Consider the ill-advised tax breaks that the Amherst IDA granted last month to personal injury attorney William Mattar. The Erie County IDA never would have considered the project because it won’t provide tax breaks to professional services firms, like lawyer offices. The Amherst IDA embraced the project, which is said would bring new jobs to the community by helping Mattar create a new veteran’s advocacy practice.
And now, there’s another difference: Mattar is only at risk of claw-backs on a little less than 20 percent of his tax breaks – about $105,000 – under the current state law. But if the Erie County IDA had granted the tax breaks under its new policy, Mattar would have been subject to claw-backs on the bulk of the $550,000 in incentives he received, if the project only created 17 jobs, instead of the 20 he promised or if he invested less than $3.4 million of the $4 million initially earmarked for the expansion.
Would that be enough to drive projects to the more lenient suburban IDAs and away from the communities covered by the Erie County IDA?
Maybe, although officials on both sides of the issue note that the broad discretion that IDA boards have in deciding whether to actually proceed with claw-backs means that offending firms are likely to face penalties only in the most extreme violations, such as deliberate deception. Companies that say their shortfall was due to a bad economy or a lost contract are likely to get a pass on the claw-backs because yanking their tax breaks when business is down would put the jobs there at even greater risk.
“It’s indicative of the approach to development that the Erie County IDA is taking right now, and that’s to discourage development rather than to encourage development,” Allen said. “By Erie County going beyond the state law, I think we put ourselves at a competitive disadvantage relative to other parts of the state.”

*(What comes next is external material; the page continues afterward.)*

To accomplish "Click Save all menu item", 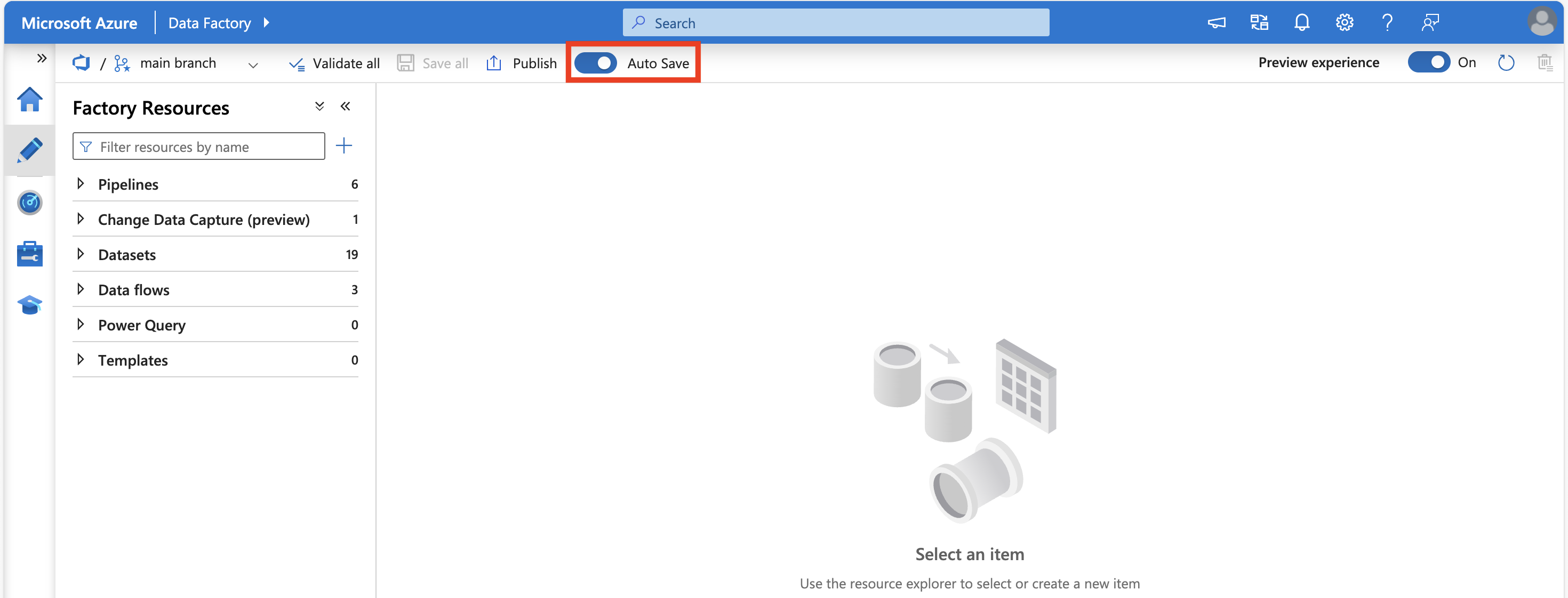I will pyautogui.click(x=432, y=62).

Allen isn’t alone. Grand Island Supervisor Mary Cooke described the ECIDA policy as “heavy handed” and “foreboding” for businesses that want to invest in Erie County. And she sees no need to go beyond the state mandate to recapture the state portion of the sales tax incentive.

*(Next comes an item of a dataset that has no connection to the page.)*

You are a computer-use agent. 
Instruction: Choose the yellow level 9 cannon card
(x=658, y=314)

“We should not be piling on more regulations and what is construed as not a business-friendly policy on companies,” she said. “We have enough of that in New York State already.”
Lancaster Supervisor Dino J. Fudoli said the Amherst IDA’s proposed 1½-page recapture policy is “far and away superior” to the 4½-page one adopted by the ECIDA. Fudoli, who also is the Lancaster IDA’s chairman, said the Amherst proposal is less cumbersome and a much simpler way to deal with companies that fall short of their job and investment targets.
Garry Eppolito, the Town of Concord Supervisor, worried that the ECIDA policy would scare potential development away. “There comes a point where an IDA project just isn’t worth the effort,” said Eppolito, who also is chairman of the town’s IDA. “We have to keep in mind that we compete with areas of the country where the business climate is much better than ours.”
With scant hope that the six IDAs would be able to find common ground, the Erie County IDA decided to strike out on its own.
“We’re sort of on the forefront of this,” Poloncarz said. “If we wait for the other, smaller IDAs to act, we’re going to be sitting here for a long time.”
Assemblyman Sean Ryan, D-Buffalo, thinks the Erie County IDA was right to push ahead on its own.
“The outliers know they’re being watched. It’s harder and harder for them to do their bad deals,” he said. “I hope they recognize that these are sane economic development policies and that they come on board.”